Negli ultimi anni, l’Italia ha registrato un saldo migratorio negativo di 441.000 giovani, un dato che non rappresenta solo una statistica demografica, ma una vera e propria fuga di capitale umano.
Questa migrazione di massa genera una voragine economica stimata in 160 miliardi di euro, una cifra che riflette il valore degli investimenti in istruzione e il potenziale contributo produttivo che questi professionisti avrebbero potuto offrire al sistema nazionale.
I flussi migratori non riguardano più solo la manodopera generica, ma colpiscono il cuore pulsante dell’innovazione. Laureati e professionisti altamente qualificati identificano nel Regno Unito e nella Germania le destinazioni privilegiate per costruire la propria carriera. Le motivazioni dietro questa scelta sono chiare: salari più competitivi, percorsi di crescita meritocratici e un welfare che supporta realmente la stabilità lavorativa.
Il segretario generale del Cnel ha sottolineato la gravità della situazione con parole inequivocabili durante la presentazione dei dati. “Siamo di fronte a un impoverimento strutturale che rischia di diventare irreversibile se non si interviene sulle radici del disagio giovanile e sulla qualità del nostro mercato del lavoro”, ha dichiarato l’esponente dell’ente. La sua riflessione evidenzia come l’Italia stia esportando competenze preziose senza riuscire ad attrarre talenti internazionali in misura equivalente.

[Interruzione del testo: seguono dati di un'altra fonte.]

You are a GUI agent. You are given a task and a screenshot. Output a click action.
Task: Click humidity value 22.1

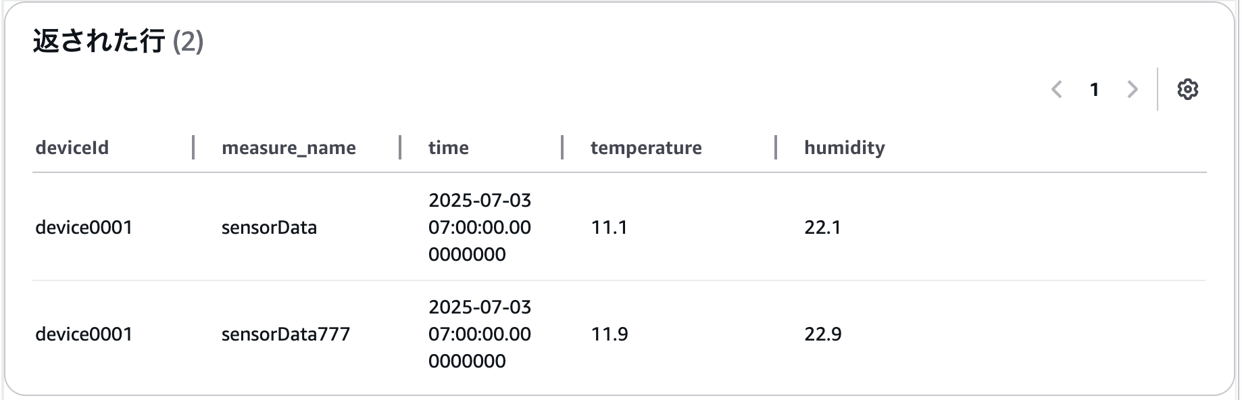tap(822, 227)
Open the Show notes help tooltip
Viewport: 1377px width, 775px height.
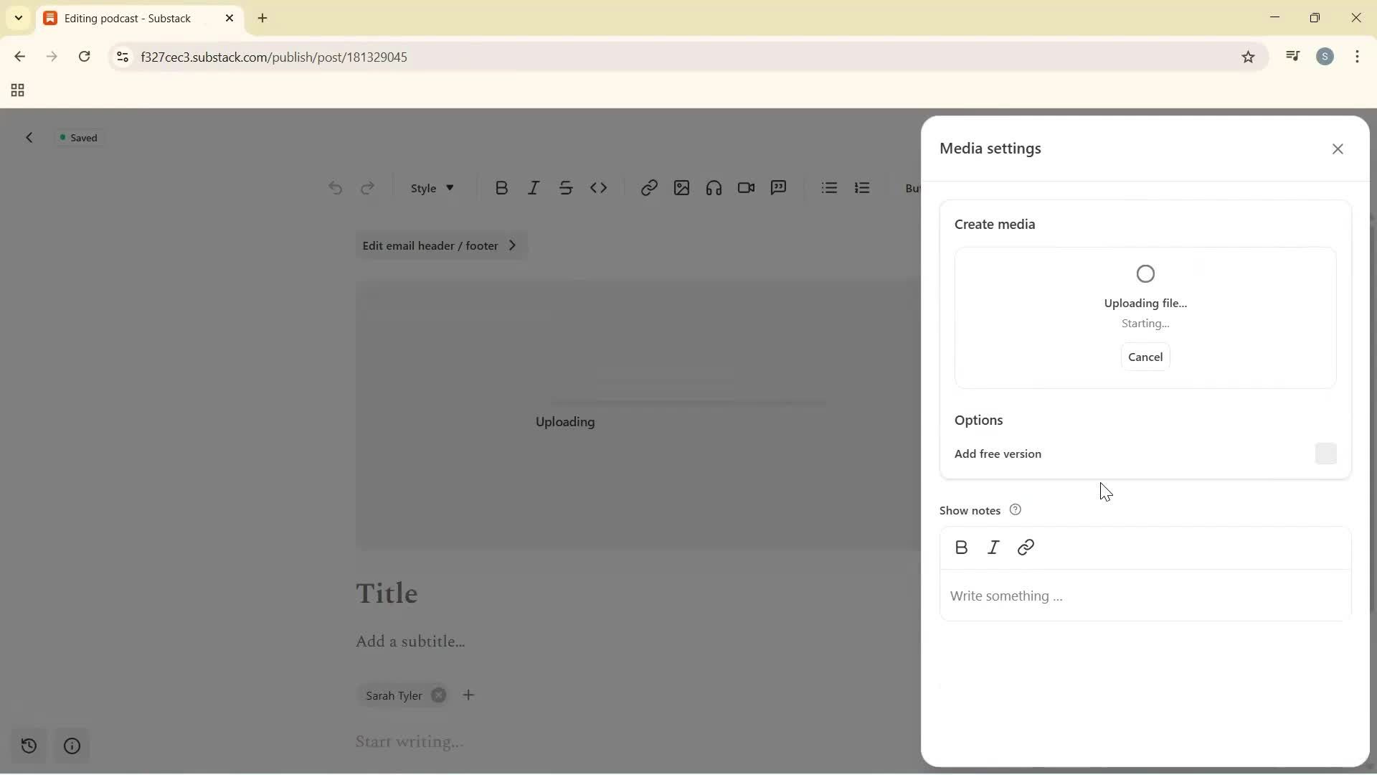click(x=1016, y=509)
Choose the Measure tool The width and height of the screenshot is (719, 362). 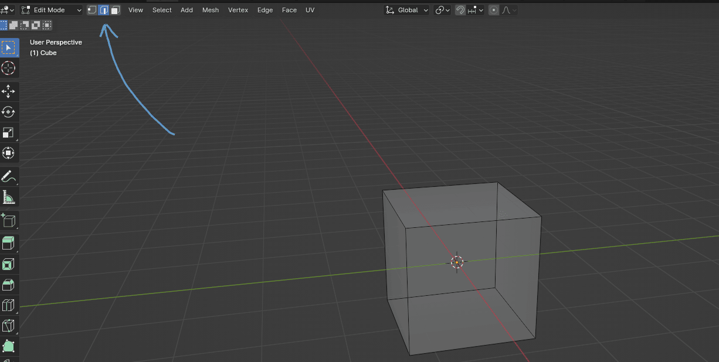click(x=9, y=197)
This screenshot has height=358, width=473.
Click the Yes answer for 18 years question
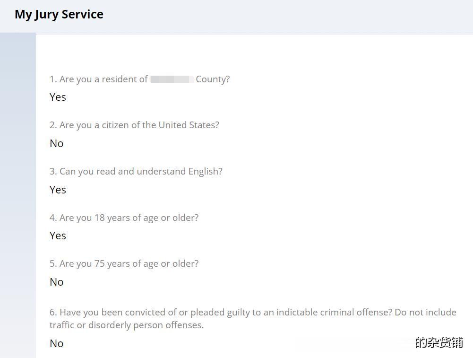point(58,236)
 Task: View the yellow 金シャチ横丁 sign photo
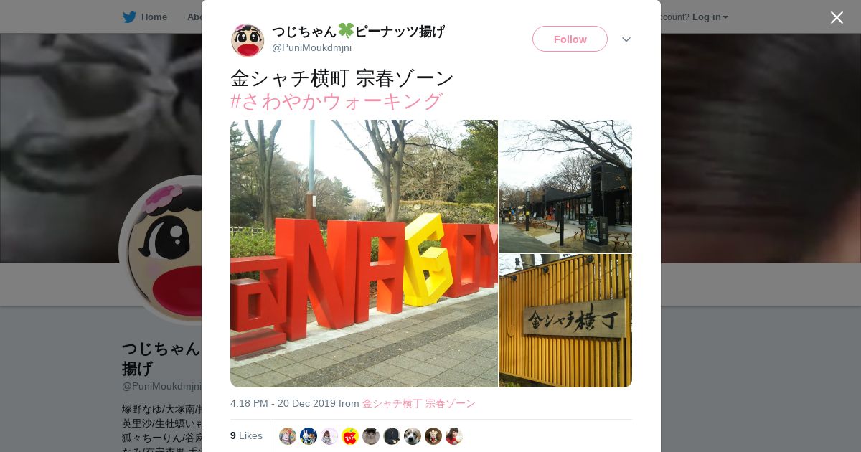[x=565, y=321]
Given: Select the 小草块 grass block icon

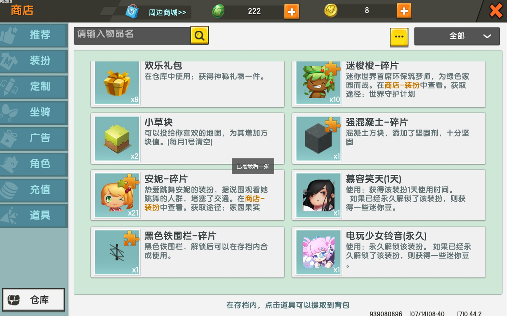Looking at the screenshot, I should coord(117,139).
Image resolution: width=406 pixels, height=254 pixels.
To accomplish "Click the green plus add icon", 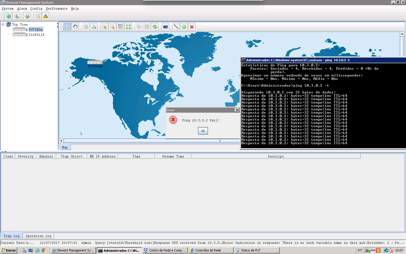I will pos(184,27).
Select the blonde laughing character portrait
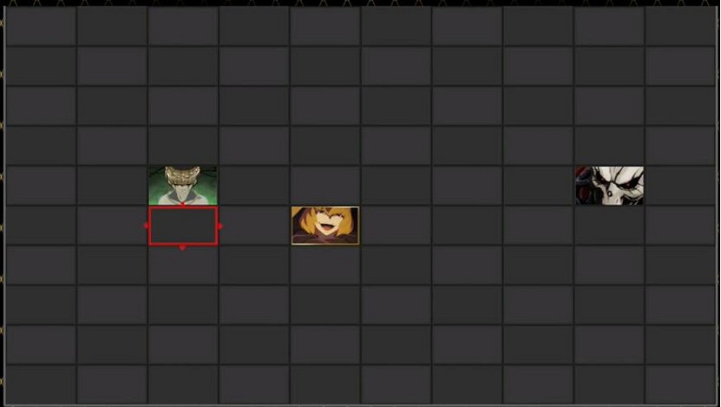Image resolution: width=721 pixels, height=407 pixels. 325,226
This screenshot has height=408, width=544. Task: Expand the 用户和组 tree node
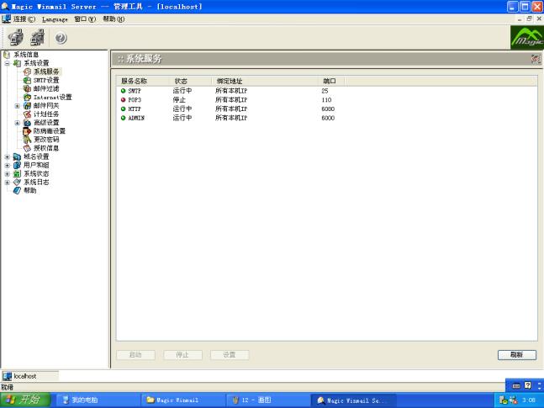(8, 165)
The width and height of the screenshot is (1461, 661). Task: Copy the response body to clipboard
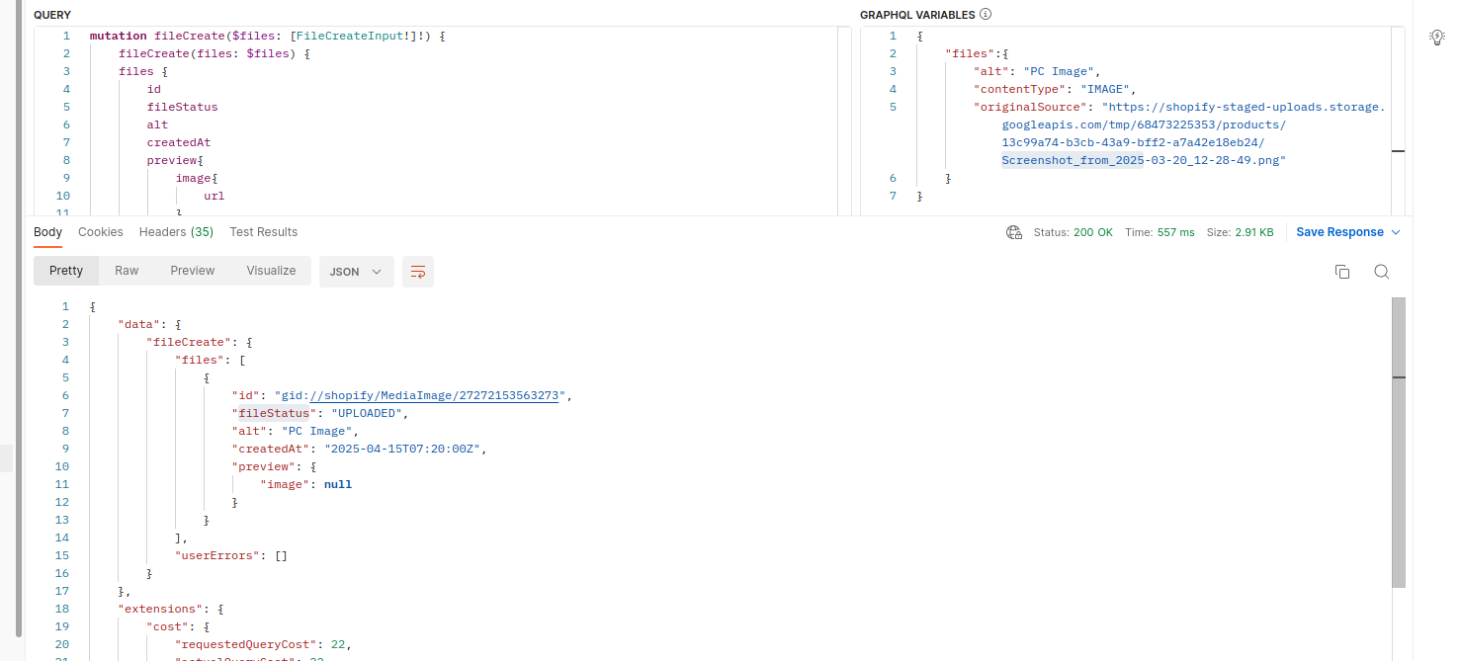click(x=1341, y=272)
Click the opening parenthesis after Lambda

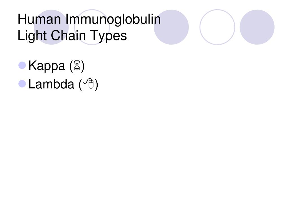[x=80, y=85]
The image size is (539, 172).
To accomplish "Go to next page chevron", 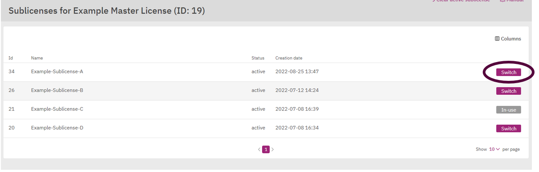I will pyautogui.click(x=272, y=150).
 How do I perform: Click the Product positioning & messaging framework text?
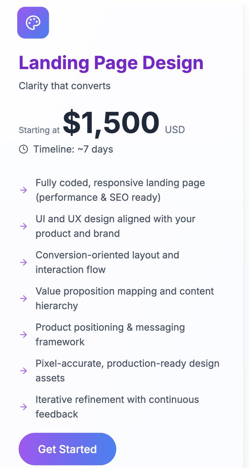click(110, 335)
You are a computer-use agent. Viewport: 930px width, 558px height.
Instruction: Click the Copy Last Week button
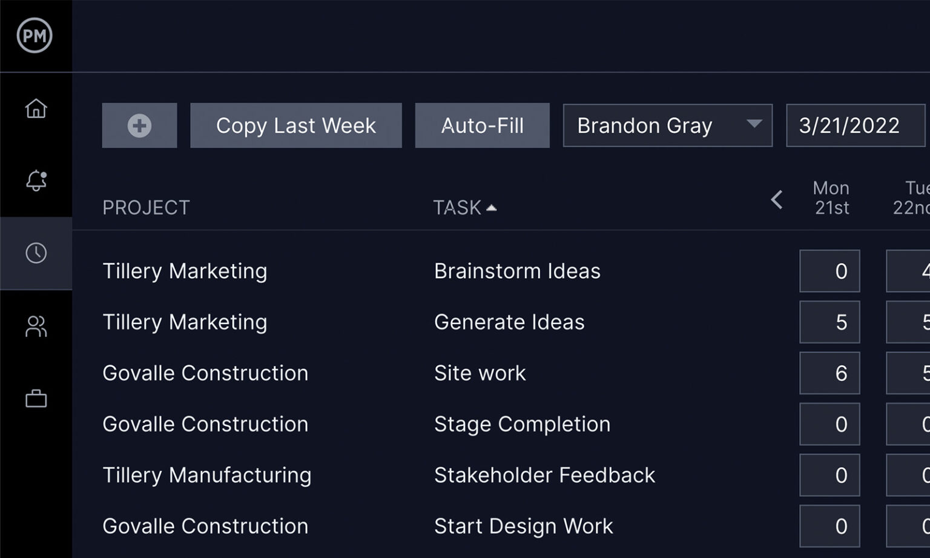click(x=296, y=125)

Le conseguenze di questo fenomeno si riflettono con particolare violenza sul Pil regionale. Mentre alcune aree del Nord tentano di resistere, il Mezzogiorno e le zone interne subiscono un calo della ricchezza prodotta che mette a rischio la tenuta dei servizi essenziali. Senza una nuova generazione di lavoratori e contribuenti, la sostenibilità del debito pubblico e del sistema previdenziale diventa una sfida sempre più complessa.
L’Italia si trova a un bivio: trasformare il proprio mercato del lavoro per trattenere le migliori risorse o rassegnarsi a un declino economico alimentato dalla partenza dei suoi cittadini più giovani.